Intelligence in the Classroom
Half of all children are below average, and teachers can do only so much for them.
Murray's problem is that he underestimates exactly how much can be done with the lower half. He made this same mistake in his last OpEd, as did John Derbyshire in his last article.
Our ability to improve the academic accomplishment of students in the lower half of the distribution of intelligence is severely limited. It is a matter of ceilings.
It is a matter of ceilings, but that ceiling isn't reached until after the K-12 level. We can get most kids, regardless of their IQ, up to a basic 8th grade literacy and numeracy level, which is about the level that is tested on the 11th grade NAEP. You have to dig pretty deep in the education literature to get to this point, but if you're going to be writing OpEds for the WSJ you need to do your research.
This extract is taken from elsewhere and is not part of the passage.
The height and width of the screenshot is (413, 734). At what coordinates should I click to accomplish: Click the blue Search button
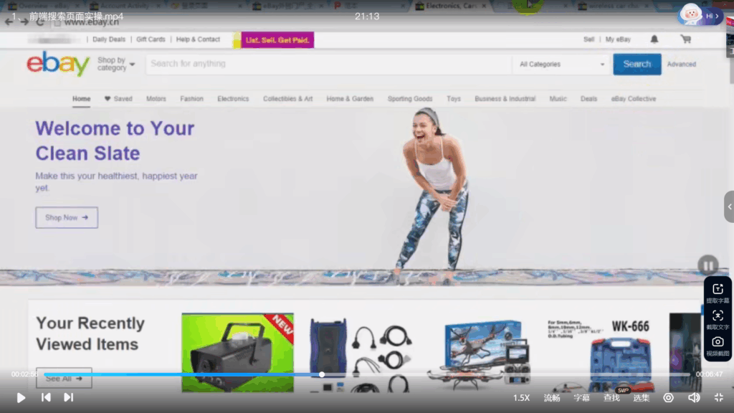point(637,64)
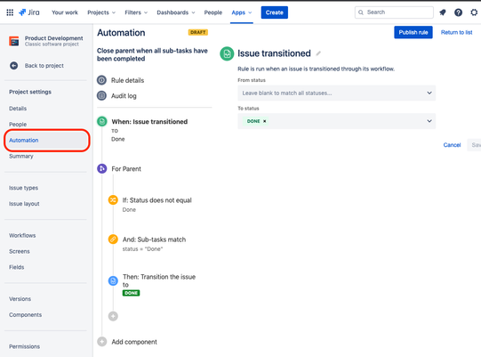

This is an unfortunate misstep because Murray's (and Derbyshire's) premise is fundamentally sound. IQ plays a big part in how much a student is capable of learning. There will always be an achievement gap between the smart and the dull. And, to the extent that some groups are smarter than other groups means that there will always be educational achievement gaps between groups just like there are athletic achievement gaps between these same groups.
We can hope to raise his grade. But teaching him more vocabulary words or drilling him on the parts of speech will not open up new vistas for him. It is not within his power to learn to follow an exposition written beyond a limited level of complexity, any more than it is within my power to follow a proof in the American Journal of Mathematics. In both cases, the problem is not that we have not been taught enough, but that we are not smart enough.
Nonsense. There is no doubt that reading comprehension depends on background knowledge. It is this lack of background knowledge that is the constraining factor not the underlying cognitive ability (though certainly a student's cognitive ability plays a large role in acquiring this background knowledge in the first place). When students have the background knowledge assumed by a passage, they do just fine comprehending it:
For example, in one study (Recht and Leslie, 1988), the researchers tested junior high school students who were either good or poor readers (as measured by a standard reading test) and who were also knowledgeable or not about the game of baseball (as measured by a test created for the study by three semi-professional baseball players). The children read a passage written at an early 5th-grade reading level that described a half inning of a baseball game. The passage was divided into five parts, and after each part the student was asked to use a replica of a baseball field and players to reenact and describe what they read. The researchers found that baseball knowledge had a big impact on performance: Poor readers with a high knowledge of baseball displayed better comprehension than good readers with a low knowledge of baseball.
Murray may know a lot about IQ, but he doesn't seem to know much about how the brain works. Here's how a real cognitive scientist explains what's going on when children read the passage:
[T]he students with a lot of knowledge of baseball were able to read a series of actions and chunk them. (For example, if some of the text described the shortstop throwing the ball to the second baseman and the second baseman throwing the ball to the first baseman resulting in two runners being out, the students with baseball knowledge would chunk those actions by recognizing them as a double play--but the students without baseball knowledge would have to try to remember the whole series of actions.) Second, because they were able to chunk, the students with baseball knowledge had free space in their working memory that they could devote to using the replica to reenact the play as well as providing a coherent verbal explanation. Without being able to chunk, the students with little baseball knowledge simply didn't have enough free space in their working memory to simultaneously remember all of the actions, keep track of their order, do the reenactment, and describe the reenactment.
Murray also doesn't seem to know much about the current state of education reform.
The second problem with the argument that education can be vastly improved is the false assumption that educators already know how to educate everyone and that they just need to try harder--the assumption that prompted No Child Left Behind. We have never known how to educate everyone. The widely held image of a golden age of American education when teachers brooked no nonsense and all the children learned their three Rs is a myth. If we confine the discussion to children in the lower half of the intelligence distribution (education of the gifted is another story), the overall trend of the 20th century was one of slow, hard-won improvement. A detailed review of this evidence, never challenged with data, was also part of "The Bell Curve."
This is not to say that American public schools cannot be improved. Many of them, especially in large cities, are dreadful. But even the best schools under the best conditions cannot repeal the limits on achievement set by limits on intelligence.
Murray doesn't seem to be aware that the largest educational experiment in American history flatly contradicts his assertion that "[w]e have never known how to educate everyone." Project Follow Through showed us that not only can we get low IQ kids to learn, we can get them to learn at a pace that teaches them a year's worth of material in a year's worth of time. Here's some of the Project Follow Through data broken down by IQ:
Notice how the low performers are keeping pace with the smart kids and how by third grade all the groups, even the ones with IQs below 70, are performing above the median.
While it's true that smart kids can learn significantly faster than this pace, this pace is sufficient to get kids up to the point where they can pass the NAEP exams and the much easier state exams, which is all that our current law requires.
This is going to be a three part series for Murray. Let's hope parts two and three are better than part one.